Entries taken from a collection:
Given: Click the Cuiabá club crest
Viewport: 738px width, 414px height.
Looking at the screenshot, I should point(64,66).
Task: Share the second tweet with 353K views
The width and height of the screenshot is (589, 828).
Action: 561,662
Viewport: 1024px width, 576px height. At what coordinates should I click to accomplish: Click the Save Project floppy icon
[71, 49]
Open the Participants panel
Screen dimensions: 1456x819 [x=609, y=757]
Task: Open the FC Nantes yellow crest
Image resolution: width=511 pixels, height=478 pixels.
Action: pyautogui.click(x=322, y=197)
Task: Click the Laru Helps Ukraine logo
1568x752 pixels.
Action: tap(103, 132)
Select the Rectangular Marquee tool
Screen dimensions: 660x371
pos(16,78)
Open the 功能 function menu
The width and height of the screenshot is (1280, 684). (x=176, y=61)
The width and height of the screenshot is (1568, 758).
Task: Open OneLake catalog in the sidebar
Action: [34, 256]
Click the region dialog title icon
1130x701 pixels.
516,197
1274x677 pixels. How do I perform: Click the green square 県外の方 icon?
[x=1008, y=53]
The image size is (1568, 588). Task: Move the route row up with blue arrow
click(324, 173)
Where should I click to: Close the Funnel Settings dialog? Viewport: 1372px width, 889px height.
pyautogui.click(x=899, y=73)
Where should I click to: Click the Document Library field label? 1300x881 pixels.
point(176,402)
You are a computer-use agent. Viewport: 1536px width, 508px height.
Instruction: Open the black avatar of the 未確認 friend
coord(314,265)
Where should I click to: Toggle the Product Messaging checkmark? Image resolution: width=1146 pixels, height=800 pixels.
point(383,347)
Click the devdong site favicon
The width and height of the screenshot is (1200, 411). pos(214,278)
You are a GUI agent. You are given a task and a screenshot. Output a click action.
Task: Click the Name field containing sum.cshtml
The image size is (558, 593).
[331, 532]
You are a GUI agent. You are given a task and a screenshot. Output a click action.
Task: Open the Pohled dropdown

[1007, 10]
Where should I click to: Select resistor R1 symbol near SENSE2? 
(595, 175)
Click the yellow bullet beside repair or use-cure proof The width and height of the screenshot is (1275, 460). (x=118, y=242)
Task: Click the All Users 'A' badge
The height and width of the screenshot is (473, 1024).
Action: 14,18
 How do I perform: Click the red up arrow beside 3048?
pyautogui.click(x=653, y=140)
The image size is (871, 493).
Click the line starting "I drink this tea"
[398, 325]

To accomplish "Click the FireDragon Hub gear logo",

Work instructions: Working through the records, find each line containing the word "logo" and copy it.

Response to the task:
Task: Click the Laru Helps Ukraine logo
To accomplish "Click the FireDragon Hub gear logo",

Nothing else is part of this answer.